Multi-Modal Machine Learning for Population- and Subject-Specific lncRNA-Type 2 Diabetes Association Analysis
Pith reviewed 2026-05-21 02:26 UTC · model grok-4.3
The pith
Machine learning on multi-feature lncRNA data reveals type 2 diabetes associations that vary by cohort but share a dominant player.
A machine-rendered reading of the paper's core claim, the machinery that carries it, and where it could break.
Core claim
The paper establishes that extracting expression, secondary-structure, and sequence features from the ten lncRNAs and evaluating eight classifiers under multiple validation schemes on two independent cohorts yields cohort-specific associations: GAS5 and XIST expression features plus GAS5, MEG3, and ANRIL sequence features in the first cohort, and MALAT1 expression plus KCNQ1OT1, ANRIL, and MEG3 sequence features in the second, with MEG3 identified by SHAP as the dominant lncRNA in both; the results remain consistent with established statistical methods while supplying population- and subject-level disease association profiles tied to specific molecular feature types.
What carries the argument
The integrative multi-feature framework that extracts expression, secondary-structure, and sequence data from each lncRNA and applies SHAP analysis to generate subject-level association interpretations.
Load-bearing premise
That the ten literature-reported lncRNAs and the chosen expression, secondary structure, and sequence feature types sufficiently represent the relevant biology for detecting T2D associations without critical missing variables or cohort-specific biases.
What would settle it
Observing no significant or contradictory lncRNA associations with T2D when the same feature types are applied to a third independent cohort would indicate the current selections do not generalize.

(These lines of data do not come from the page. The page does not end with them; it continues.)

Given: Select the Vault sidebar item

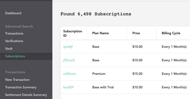Looking at the screenshot, I should coord(9,48).
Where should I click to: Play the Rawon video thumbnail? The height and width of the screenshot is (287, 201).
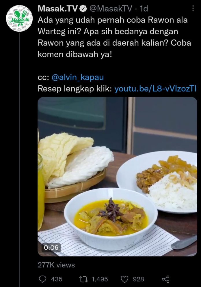pos(118,177)
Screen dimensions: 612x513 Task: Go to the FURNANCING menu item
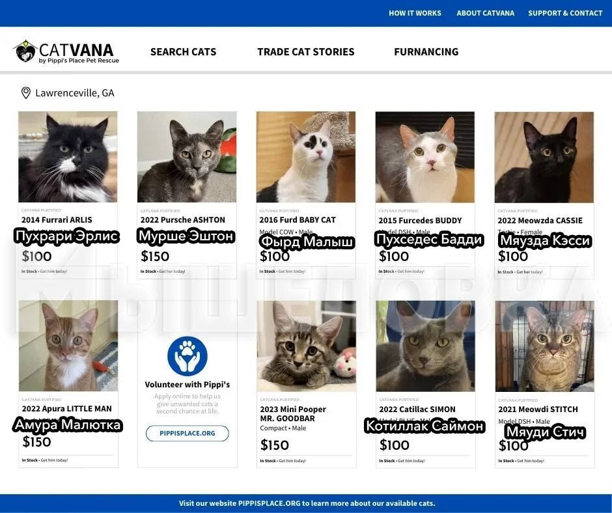pos(426,51)
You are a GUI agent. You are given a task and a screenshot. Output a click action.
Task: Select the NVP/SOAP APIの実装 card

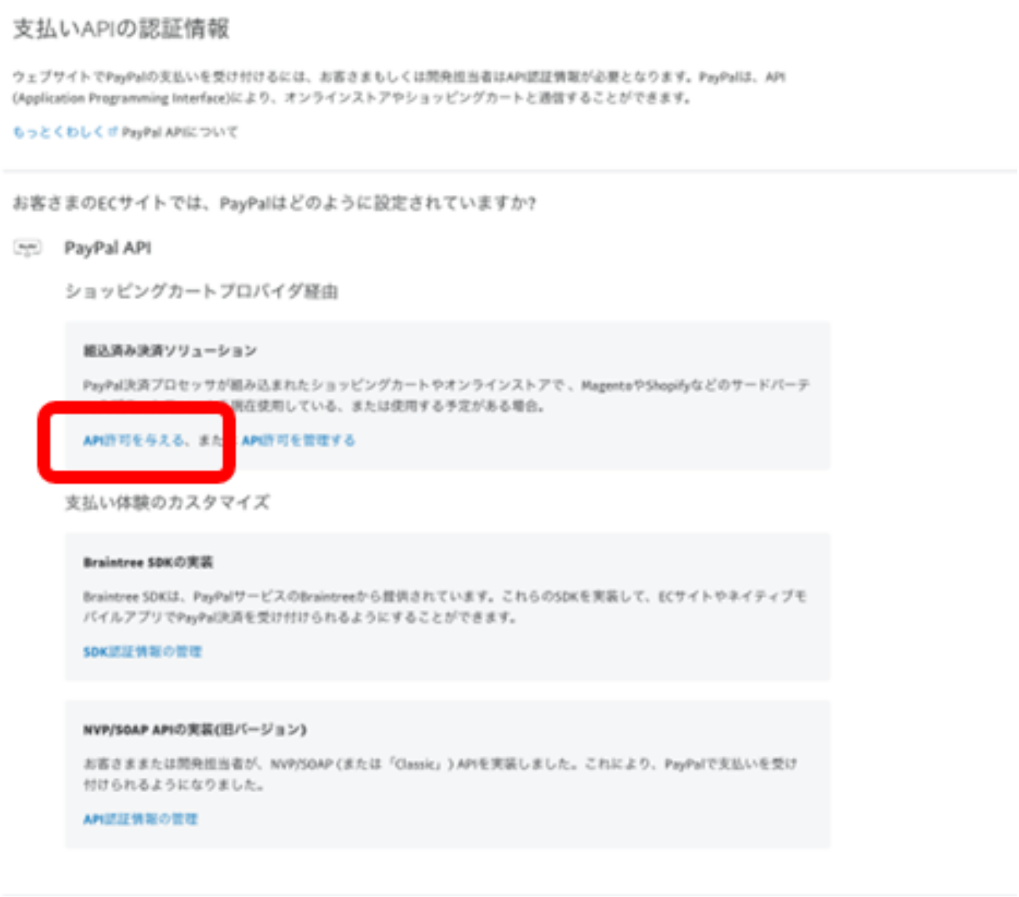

read the original abstract
Long non-coding RNAs (lncRNAs) are emerging regulatory molecules implicated in chronic disease pathogenesis, including Type 2 Diabetes Mellitus (T2D). We investigated ten literature reported lncRNAs associated with T2D: MALAT1, MEG3, MIAT, ANRIL, GAS5, KCNQ1OT1, H19, BCYRN1, XIST, and HOTAIR across two independent population-based RNA-seq cohorts. Single-omics approaches provide an incomplete view of disease biology, therefore, an integrative multi-feature framework was developed, extracting expression, secondary-structure, and sequence features for each lncRNA. Eight machine learning (ML) classifiers were evaluated under stratified k-fold, leave-one-out cross-validation (LOOCV), and repeated hold-out schemes to ensure robust performance estimation. SHAP analysis was applied for subject-level association interpretation. In one cohort, GAS5 and XIST expression features, along with GAS5, MEG3, and ANRIL sequence features, were found to be associated with T2D, while MALAT1 expression and KCNQ1OT1, ANRIL, and MEG3 sequence features were found to be associated in the second cohort. MEG3 was identified by SHAP as the dominant lncRNA in both cohorts. ML results were consistent with established statistical methods while additionally providing population- and subject-level disease association profiles linked to specific molecular feature types. The proposed framework advances mechanistic understanding of T2D and supports lncRNA-based precision medicine.
Editorial analysis
A structured set of objections, weighed in public.
Referee Report
Summary. The manuscript develops a multi-modal ML framework to associate ten literature-preselected lncRNAs (MALAT1, MEG3, MIAT, ANRIL, GAS5, KCNQ1OT1, H19, BCYRN1, XIST, HOTAIR) with T2D. Expression, secondary-structure, and sequence features are extracted from two independent RNA-seq cohorts; eight classifiers are trained under stratified k-fold, LOOCV, and repeated hold-out validation; SHAP values identify cohort-specific feature associations (GAS5/XIST expression and GAS5/MEG3/ANRIL sequence in cohort 1; MALAT1 expression and KCNQ1OT1/ANRIL/MEG3 sequence in cohort 2) with MEG3 dominant in both, reported as consistent with conventional statistical tests and enabling population- and subject-level interpretation.
Significance. If the reported associations prove robust, the work would supply a concrete example of how multi-feature ML plus SHAP can move beyond population-level statistics to subject-specific lncRNA-T2D profiles, potentially informing mechanistic hypotheses and lncRNA-targeted precision-medicine strategies. The explicit comparison of three feature classes and the cross-cohort consistency of MEG3 are positive elements.
major comments (3)
- [Abstract / Results] Abstract and Results: the manuscript states that ML results are 'consistent with established statistical methods' and reports specific feature associations, yet supplies no cohort sizes, model performance metrics (accuracy, AUC, F1), confidence intervals, or p-value thresholds. Without these quantities the strength of the claimed associations and the reliability of the SHAP rankings cannot be assessed.
- [Methods] Methods: the input space is restricted a priori to ten literature-reported lncRNAs and three hand-crafted feature families. No genome-wide screen or sensitivity analysis is described; consequently the reported population- and subject-specific profiles are conditional on this narrow prior selection and could change if additional lncRNAs or unmeasured covariates (batch, cell-type composition) were included.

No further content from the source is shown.